What books do YOU have two copies of?

About M. L. Brennan

Author of the Generation V urban fantasy series, published by Roc Books. Not your usual vampires, kitsune shapeshifters with attitude, Doctor Who jokes, and underemployment. GENERATION V and its sequel, IRON NIGHT, available wherever books are sold. Third installment, TAINTED BLOOD, to be published 11/14.

Posted on October 24, 2012, in Amusing Timewasters. Bookmark the permalink. 2 Comments.

  1. Well, I don’t own two, but THREE copies of Pride and Prejudice: Norton; Oxford, with an older, crappier cover than is currently available; and Harvard‘s semi-coffee-table-sized annotated volume.

    I have every intention of adding the clothbound reissues by Penguin, just ’cause they’re so purdy.

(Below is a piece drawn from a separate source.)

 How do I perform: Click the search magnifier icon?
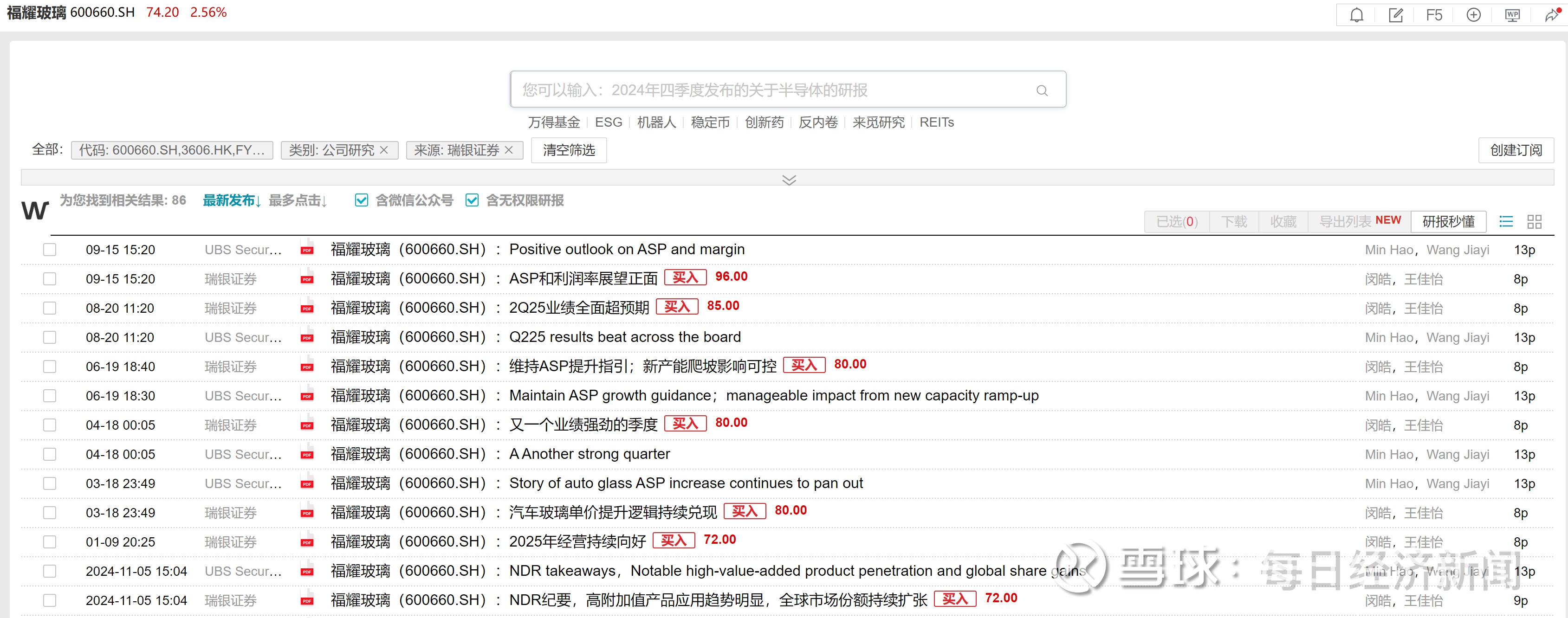point(1042,90)
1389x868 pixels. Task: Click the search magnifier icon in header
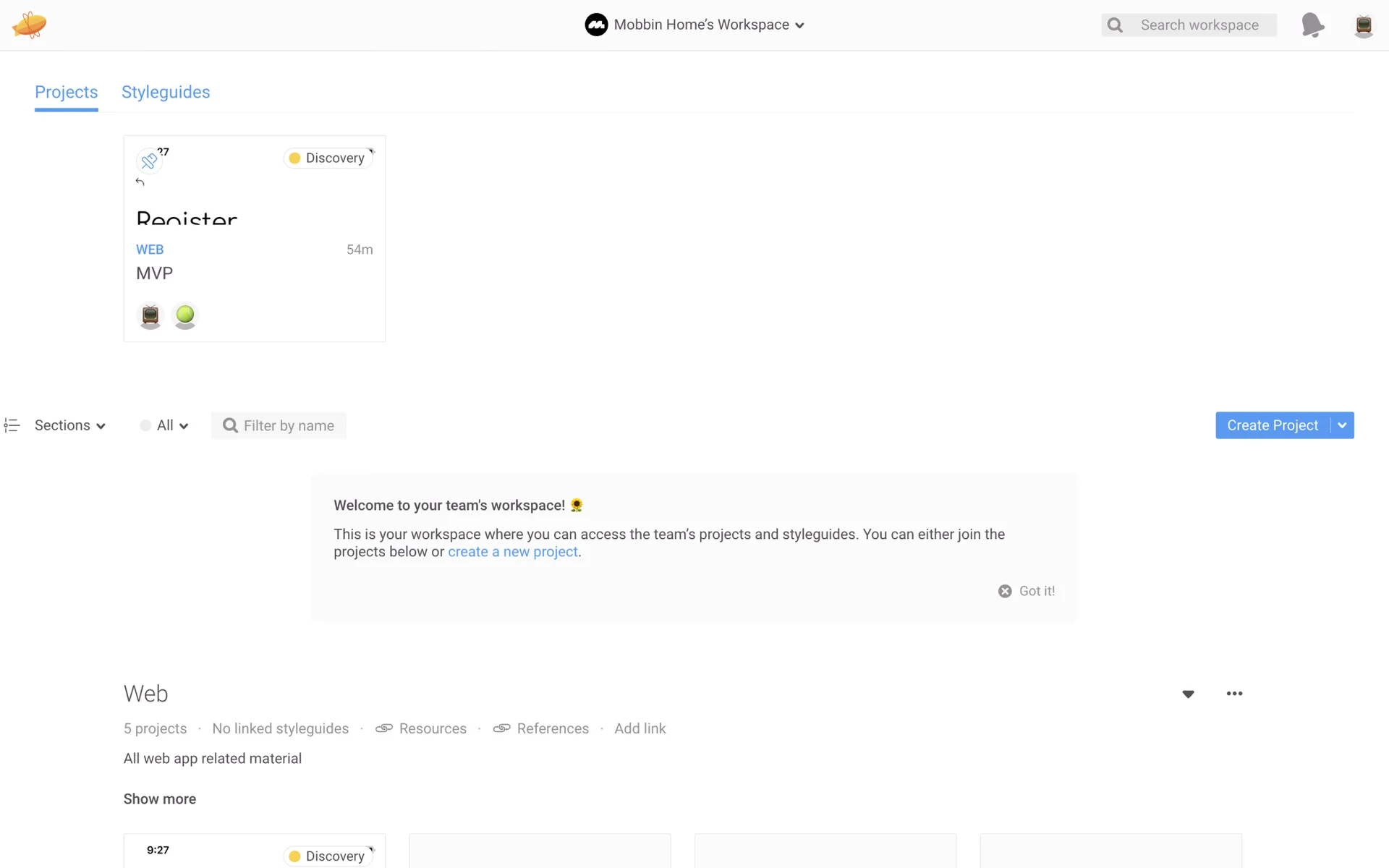(1115, 25)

    Maybe one day, I’ll win the lottery and buy a first edition set. You know, the antique three-volume sets that go for, oh, $60,000 or so. (ToT)

    As for WHY I have so many copies…Well, I’m sucker for footnotes/endnotes/annotations — I feel like I get so much more out of the story knowing just how wealthy Darcy is, or understanding the significance of the landscaping of Rosings versus Pemberly in Austen’s time, and each book tends to offer a different perspective for me to digest. Plus, it’s a book I read without fail on an annual basis, so it helps with wear and tear, particularly since I have a habit of cuddling my books in my sleep… *ahem*

    • The Harvard annotated copy sounds incredibly cool. I’m also a fan of those clothbound copies — but I need to get a new bookshelf before I invest.

      You know what Austen book I actually reread recently and really loved? Sense & Sensibility. Austen is so mean in it, and I love it!